The young woman behind the register was quick with the kindness and the smile. She handed my granddaughter an ice cream cone and was rewarded with a wide smile and wider eyes.
Service. It’s great when you receive it. It’s tough to give it.
What was begun by Chick-fil-A as respect for their patrons and gracious service has infiltrated other fast food stores. I’ve heard more “My pleasure” comments in the past few months than I have in the past few years.
Kind service makes people smile.
But what happens when our best efforts and grand intentions don’t get acknowledged? Or they’re laughed at and disrespected?
Kind of makes you think twice about answering with “My pleasure.” When I get attitude like that, I want to answer with, “Want to see my pleasure?”
And it wouldn’t be service-oriented.
My daughter Debbie and her soccer team from Lee University work some weekends in Bristol, TN at a NASCAR raceway. They serve food in the boxes to the higher paying customers to make money for their season. It’s not easy–they work from 6 a.m. to midnight two days in a row to help pay for uniforms and the other necessities of a collegiate team.
They didn’t mind the work. (You should see their practices!) And the hours are college-minded. (Who sleeps there except for catnaps in class?)
What they did mind was the response of the people they served.
“People expected us to serve them but then treated us like we were a bother. Old guys would hit on us a lot of the time, and it would be just uncomfortable. They treated us like we were second-class citizens, not worth their time or kindness. They even mocked us.”
This from my 21-year-old.
Here was the clincher.
It’s perplexing. (Notice their expressions after their first 18-hour day.) Serving is held up as a gracious expression of care, compassion and humanitarian effort. We serve those in need. We serve those who are hurt or lost or unable to help themselves.

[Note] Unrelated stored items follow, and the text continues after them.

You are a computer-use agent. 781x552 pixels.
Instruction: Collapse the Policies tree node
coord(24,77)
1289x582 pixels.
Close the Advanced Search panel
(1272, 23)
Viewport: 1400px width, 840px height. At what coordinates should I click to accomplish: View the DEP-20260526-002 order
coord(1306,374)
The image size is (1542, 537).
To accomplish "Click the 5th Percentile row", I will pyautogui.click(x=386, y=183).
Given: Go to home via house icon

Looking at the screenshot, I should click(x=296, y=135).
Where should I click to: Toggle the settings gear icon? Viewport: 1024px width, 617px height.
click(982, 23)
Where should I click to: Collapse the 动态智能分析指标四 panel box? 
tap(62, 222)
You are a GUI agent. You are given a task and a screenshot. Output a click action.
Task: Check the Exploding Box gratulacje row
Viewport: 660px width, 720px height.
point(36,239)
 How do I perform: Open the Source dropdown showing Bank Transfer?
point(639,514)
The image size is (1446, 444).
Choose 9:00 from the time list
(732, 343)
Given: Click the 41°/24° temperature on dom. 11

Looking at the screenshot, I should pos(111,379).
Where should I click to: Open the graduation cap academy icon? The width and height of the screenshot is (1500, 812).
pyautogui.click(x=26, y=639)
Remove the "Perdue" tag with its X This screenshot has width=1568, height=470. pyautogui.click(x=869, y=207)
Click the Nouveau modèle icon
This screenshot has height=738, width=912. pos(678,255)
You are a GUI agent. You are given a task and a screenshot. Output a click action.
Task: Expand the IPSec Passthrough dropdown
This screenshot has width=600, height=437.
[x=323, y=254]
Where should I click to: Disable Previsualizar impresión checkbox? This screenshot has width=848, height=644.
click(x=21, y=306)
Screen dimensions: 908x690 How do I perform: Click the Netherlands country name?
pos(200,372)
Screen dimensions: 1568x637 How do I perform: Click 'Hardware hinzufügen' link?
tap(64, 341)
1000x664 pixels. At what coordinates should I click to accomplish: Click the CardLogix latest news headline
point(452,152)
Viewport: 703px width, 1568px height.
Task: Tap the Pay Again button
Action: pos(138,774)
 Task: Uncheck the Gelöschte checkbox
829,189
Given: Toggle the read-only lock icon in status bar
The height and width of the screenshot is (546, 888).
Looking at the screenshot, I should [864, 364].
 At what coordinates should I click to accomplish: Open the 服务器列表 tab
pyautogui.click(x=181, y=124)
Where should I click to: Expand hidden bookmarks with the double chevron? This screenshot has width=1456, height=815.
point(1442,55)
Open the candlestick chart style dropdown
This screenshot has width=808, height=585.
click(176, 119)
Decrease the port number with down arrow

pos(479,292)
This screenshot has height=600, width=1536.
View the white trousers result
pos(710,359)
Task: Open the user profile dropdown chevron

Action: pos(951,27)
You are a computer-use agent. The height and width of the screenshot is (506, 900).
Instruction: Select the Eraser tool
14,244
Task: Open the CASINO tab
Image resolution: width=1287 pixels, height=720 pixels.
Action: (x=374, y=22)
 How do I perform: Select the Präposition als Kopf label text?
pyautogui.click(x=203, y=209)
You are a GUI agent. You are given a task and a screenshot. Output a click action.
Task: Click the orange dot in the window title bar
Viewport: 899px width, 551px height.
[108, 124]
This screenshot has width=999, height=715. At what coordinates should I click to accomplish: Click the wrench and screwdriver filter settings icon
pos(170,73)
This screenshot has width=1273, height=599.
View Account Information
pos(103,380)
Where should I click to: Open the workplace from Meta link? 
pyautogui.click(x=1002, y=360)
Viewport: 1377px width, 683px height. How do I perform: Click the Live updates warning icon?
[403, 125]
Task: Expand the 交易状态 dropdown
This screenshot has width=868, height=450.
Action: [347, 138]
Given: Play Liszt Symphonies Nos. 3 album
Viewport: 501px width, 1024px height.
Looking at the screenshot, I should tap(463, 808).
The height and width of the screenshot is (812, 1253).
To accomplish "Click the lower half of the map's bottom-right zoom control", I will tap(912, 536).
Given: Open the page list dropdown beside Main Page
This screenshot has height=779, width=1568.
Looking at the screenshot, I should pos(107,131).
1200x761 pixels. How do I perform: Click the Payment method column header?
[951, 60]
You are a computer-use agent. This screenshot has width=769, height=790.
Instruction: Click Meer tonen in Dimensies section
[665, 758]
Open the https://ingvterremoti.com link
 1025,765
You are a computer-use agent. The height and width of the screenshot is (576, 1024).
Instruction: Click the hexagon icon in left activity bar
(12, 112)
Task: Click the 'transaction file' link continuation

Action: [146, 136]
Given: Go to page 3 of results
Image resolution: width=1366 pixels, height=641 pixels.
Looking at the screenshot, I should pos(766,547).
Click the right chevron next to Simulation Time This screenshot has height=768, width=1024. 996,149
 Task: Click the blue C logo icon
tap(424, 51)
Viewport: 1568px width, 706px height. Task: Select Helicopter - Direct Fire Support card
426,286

But even in those altruistic acts, I know I yearn to be recognized for that service. To have people know I was kind enough to give of my time and energy.
Being treated like a servant–or slave–really takes away from the joy of serving.
Doesn’t that sound like an oxymoron!
Truly great leaders, however, are characterized by their servant leadership. By their willingness to give of themselves rather than demand recognition for themselves.
Jesus is the best example of that. The Son of God, coming from Glory, to live among us. Love us. Serve us.
When His disciples were arguing over who was the greatest among them, He reminded them that this was the argument people always fall into.
“Whoever wants to be great must become a servant. Whoever wants to be first among you must be your slave. That is what the Son of Man has done: He came to serve, not be served–and then to give away His life in exchange for the many who are held hostage.” Matthew 20:26-28
I struggle, like my daughter, with wanting to be applauded for service rendered. At least thanked. But Jesus reminds me that to serve means to think of the other person. Not to do for others to get something in return but from a heart willing to give without thinking of what I’ll get.
Maybe not my way. Definitely the better way.